SEC-cyBERT/docs/reference/Capstone_assn_instructions.md

# Capstone: Build a Business-Grade Text Classifier

**Due:** April 23 by 12pm | **Points:** 35

---

## Team Assignment: Build a Business-Grade Text Classifier

**Team size:** 5–6 students: at least half must be en rolled in COMP488 or BUSI488.

One-sentence summary: Your team will build an end-to-end system that turns raw text (reviews, filings, reports, speeches, etc.) into reliable business labels—and you’ll compare two approaches: genAI labeling vs a fine-tuned specialist model.

## Form Your Team

**People > Groups > CAPSTONE : People**

- Each team member must join an EXISTING project group for THEIR SECTION
- DO NOT create your own (additional) projects groups.
- Each group must satisfy the following:
  - Have at least two students enrolled in COMP488
  - Have at least two students enrolled in BUSI488
- You can have at most three students enrolled in COMP488 and/or BUSI488 in your team, conditional on:
  - All other teams having at least two of each in their team (see above).
  - If other teams have less than two COMP488 and BUSI488 students, you cannot join a team that already has this minimum requirement.
- **ALL TEAM MEMBERS MUST BE IN THE SAME SECTION (1 vs. 2)**

## Why This Assignment Matters (Business Reality)

### Businesses Are Drowning in Text

- Customer reviews, support chats, emails
- Social posts, news, press releases
- 10-K/10-Q filings, earnings calls, ESG reports
- Policies, regulatory communications, safety notices
- Research abstracts, patents, job postings

### Text Classification Enables Business Value

Text classification is one of the most common, high-ROI uses of AI because it converts messy language into structured signals that businesses can:

- Count — How many "billing issues" this week?
- Trend — Are "delivery failures" rising?
- Segment — Which regions complain about what?
- Route — Send messages/tickets to the right team automatically
- Flag risk — Safety/adverse events, compliance issues, reputational threats
- Inform strategy — Competitor moves, pricing tactics, CX weaknesses
- Input into (predictive) models — As independent variables

### Why Not Manual Reading?

Firms don't just "read it manually" because volume is too high, humans are slow and inconsistent across people/time, and decisions often need speed (minutes/hours, not weeks). Leadership needs dashboards and measurable KPIs.
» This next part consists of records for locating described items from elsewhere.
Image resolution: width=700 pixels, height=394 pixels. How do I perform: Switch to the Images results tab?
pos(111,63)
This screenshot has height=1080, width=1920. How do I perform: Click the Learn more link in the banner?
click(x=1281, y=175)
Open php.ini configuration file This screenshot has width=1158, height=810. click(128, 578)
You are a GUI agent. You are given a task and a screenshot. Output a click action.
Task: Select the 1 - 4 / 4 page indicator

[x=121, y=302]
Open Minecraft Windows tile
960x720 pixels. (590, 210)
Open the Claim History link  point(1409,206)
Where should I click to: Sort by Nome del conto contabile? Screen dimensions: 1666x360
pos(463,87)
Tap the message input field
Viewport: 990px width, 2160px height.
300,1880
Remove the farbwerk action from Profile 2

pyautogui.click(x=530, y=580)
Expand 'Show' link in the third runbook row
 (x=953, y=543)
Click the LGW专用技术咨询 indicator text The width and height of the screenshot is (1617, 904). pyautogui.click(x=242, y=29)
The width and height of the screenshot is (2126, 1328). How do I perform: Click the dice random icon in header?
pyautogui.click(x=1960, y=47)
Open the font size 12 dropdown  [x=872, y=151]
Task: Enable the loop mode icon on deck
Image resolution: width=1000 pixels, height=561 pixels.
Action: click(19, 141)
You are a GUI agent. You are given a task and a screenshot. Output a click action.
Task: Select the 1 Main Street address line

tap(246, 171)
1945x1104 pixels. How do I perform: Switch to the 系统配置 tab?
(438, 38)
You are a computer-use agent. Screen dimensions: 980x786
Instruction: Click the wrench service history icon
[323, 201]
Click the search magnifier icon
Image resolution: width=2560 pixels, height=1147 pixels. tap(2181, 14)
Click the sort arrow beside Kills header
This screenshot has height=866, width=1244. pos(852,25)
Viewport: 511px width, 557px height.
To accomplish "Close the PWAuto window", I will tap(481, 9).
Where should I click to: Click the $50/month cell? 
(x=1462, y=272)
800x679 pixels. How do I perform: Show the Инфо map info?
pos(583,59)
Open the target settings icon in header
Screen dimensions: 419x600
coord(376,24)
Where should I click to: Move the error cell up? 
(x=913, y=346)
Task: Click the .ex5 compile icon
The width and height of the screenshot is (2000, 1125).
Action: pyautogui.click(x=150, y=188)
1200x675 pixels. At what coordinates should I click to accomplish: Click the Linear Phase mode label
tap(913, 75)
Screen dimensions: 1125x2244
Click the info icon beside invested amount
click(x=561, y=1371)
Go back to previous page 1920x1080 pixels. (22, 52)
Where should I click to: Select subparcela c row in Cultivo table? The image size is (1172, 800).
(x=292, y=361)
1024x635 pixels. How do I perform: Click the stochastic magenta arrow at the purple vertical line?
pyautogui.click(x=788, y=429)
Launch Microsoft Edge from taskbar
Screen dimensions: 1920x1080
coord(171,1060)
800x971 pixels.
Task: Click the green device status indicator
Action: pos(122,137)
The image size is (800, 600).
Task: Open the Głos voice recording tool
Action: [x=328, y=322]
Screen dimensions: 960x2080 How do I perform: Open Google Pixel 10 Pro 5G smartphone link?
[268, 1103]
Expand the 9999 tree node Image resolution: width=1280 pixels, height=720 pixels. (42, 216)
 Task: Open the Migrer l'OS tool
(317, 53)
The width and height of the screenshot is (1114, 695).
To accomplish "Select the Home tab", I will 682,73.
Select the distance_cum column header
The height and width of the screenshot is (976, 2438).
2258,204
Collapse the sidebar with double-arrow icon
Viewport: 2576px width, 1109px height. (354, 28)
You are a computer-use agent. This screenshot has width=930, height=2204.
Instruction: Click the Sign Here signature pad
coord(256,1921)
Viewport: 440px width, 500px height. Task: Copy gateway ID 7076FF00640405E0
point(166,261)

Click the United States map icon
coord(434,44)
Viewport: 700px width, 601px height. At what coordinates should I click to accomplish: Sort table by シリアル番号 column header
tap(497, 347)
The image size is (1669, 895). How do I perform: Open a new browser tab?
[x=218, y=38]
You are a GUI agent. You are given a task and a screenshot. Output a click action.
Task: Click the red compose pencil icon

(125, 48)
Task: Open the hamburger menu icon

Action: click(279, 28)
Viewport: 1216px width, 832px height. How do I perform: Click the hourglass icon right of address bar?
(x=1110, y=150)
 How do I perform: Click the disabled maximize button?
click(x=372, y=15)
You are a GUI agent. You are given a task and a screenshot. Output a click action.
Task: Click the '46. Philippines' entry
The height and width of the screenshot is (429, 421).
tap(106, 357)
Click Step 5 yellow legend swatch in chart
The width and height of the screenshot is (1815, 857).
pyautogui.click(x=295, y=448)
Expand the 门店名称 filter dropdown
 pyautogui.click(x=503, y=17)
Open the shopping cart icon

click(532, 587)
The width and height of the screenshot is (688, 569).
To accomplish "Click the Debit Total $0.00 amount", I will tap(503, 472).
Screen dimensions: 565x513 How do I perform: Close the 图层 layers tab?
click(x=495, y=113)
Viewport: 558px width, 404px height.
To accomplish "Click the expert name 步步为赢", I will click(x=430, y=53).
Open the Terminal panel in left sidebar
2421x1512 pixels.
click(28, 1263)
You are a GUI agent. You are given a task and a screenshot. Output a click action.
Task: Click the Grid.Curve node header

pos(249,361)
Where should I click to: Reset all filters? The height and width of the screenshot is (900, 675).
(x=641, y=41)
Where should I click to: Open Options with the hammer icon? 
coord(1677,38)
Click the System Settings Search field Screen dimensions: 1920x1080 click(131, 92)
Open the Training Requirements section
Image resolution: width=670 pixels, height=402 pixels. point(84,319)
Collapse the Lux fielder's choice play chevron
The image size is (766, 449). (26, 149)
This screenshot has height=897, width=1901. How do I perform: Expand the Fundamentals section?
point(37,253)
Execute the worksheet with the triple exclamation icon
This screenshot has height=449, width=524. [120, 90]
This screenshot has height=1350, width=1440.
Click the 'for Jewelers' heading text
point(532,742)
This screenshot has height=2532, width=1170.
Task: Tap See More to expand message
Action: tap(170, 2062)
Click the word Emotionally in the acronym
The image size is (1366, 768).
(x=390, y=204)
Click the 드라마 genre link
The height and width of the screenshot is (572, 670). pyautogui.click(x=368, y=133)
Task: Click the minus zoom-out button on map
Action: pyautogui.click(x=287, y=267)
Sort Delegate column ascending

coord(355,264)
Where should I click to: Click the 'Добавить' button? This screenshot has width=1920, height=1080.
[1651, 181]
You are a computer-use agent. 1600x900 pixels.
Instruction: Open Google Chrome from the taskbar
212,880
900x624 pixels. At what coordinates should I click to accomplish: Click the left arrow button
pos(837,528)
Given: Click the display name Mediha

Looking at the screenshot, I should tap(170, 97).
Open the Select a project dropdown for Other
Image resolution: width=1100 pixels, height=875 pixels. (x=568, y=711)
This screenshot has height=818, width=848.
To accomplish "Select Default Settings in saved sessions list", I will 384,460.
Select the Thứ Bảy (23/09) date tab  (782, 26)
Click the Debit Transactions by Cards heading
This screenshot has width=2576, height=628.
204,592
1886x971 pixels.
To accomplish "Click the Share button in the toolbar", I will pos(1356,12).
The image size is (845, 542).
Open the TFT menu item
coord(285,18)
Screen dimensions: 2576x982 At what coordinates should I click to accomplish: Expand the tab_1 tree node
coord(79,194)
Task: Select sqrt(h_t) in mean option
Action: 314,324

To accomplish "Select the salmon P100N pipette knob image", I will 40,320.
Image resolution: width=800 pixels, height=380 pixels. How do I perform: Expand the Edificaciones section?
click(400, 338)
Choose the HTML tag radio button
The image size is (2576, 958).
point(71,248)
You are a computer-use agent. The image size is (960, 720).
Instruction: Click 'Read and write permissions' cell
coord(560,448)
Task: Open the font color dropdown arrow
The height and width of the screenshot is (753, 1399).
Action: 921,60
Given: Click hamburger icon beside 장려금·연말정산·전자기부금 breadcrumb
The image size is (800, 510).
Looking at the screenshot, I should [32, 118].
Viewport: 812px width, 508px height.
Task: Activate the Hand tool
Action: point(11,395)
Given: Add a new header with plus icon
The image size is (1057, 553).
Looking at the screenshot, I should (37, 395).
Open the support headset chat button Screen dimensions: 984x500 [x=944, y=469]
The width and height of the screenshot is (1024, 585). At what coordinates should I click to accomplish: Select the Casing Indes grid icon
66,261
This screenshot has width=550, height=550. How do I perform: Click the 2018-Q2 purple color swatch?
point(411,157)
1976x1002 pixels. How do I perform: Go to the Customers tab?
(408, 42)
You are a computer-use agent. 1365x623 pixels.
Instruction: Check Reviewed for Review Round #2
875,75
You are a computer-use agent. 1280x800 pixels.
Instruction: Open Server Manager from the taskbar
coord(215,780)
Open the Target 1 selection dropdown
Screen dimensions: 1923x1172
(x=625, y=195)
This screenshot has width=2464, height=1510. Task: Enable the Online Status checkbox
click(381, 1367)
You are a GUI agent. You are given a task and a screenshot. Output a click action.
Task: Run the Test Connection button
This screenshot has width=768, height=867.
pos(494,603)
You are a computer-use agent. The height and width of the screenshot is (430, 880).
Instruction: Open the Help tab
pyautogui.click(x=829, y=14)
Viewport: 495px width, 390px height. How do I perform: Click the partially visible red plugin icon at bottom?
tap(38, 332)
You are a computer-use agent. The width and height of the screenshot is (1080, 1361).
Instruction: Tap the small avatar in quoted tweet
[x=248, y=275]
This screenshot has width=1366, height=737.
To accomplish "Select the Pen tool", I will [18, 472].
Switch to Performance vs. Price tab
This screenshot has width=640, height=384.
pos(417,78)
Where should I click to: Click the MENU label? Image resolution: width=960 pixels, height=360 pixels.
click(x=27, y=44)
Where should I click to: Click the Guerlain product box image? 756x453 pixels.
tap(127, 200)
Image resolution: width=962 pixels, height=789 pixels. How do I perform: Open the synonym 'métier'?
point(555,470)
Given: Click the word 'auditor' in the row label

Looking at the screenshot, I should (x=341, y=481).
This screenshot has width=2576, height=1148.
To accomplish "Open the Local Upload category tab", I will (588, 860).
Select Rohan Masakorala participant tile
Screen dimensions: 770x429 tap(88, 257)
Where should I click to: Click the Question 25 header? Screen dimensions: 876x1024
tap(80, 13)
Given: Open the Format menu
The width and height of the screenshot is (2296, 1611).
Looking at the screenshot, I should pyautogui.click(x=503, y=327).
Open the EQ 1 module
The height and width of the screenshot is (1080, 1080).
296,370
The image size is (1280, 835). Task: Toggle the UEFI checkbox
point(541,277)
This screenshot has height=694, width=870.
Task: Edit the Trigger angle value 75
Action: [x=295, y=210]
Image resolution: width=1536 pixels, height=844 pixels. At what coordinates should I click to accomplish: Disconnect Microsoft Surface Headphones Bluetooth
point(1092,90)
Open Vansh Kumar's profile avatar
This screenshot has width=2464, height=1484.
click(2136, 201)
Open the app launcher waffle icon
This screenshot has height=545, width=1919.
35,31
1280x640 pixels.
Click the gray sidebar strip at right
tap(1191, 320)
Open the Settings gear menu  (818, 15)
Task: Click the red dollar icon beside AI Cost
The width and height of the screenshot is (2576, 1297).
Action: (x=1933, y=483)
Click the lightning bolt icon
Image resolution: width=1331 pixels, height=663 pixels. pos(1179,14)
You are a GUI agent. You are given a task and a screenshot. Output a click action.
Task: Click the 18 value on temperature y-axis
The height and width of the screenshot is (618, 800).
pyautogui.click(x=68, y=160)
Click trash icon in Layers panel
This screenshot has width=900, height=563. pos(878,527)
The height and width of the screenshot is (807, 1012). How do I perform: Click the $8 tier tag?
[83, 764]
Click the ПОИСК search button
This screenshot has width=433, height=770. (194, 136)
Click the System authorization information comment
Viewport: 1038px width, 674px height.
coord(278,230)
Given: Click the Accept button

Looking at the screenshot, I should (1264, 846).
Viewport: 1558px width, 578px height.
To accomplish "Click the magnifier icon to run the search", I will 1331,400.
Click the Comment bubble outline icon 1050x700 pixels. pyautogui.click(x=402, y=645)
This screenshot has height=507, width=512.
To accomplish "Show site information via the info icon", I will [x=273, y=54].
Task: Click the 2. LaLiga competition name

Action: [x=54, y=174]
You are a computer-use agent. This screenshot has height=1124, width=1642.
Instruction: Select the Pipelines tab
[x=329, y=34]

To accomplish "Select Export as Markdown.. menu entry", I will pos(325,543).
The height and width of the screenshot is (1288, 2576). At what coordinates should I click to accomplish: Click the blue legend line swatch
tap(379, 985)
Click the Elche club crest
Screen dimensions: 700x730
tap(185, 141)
This will feel like a stretch—and that's the point. You will be supported by structure, templates, and teamwork.

## What You Will Produce (End Result)

A working classifier for a well-documented, established, theoretically grounded construct (your choice), plus a business-style memo explaining:

- What the construct of interest is that you selected from the seven options:
  https://www.ringel.ai/UNC/2026/BUSI488/Class23/Ringel_488-2026_Capstone_Constructs.pdf
- How it was established and where it is theoretically anchored and motivated
- Why the business should care
- How well your classifier works
- What it costs (time + money)
- Whether it's reliable and reproducible

## Choose a Construct of Interest: Meaningful and Labelable

Your construct should be:

- **Business-relevant** — addresses a real business decision
- **Theoretically grounded** — anchored in established literature
- **Well documented** — clearly defined in academic or industry sources
- **Observable in text** — detectable in your data source
- **Definable with clear rules** — specific enough for reliable labeling
- **Complex & nuanced** — more than just sentiment (not positive/negative)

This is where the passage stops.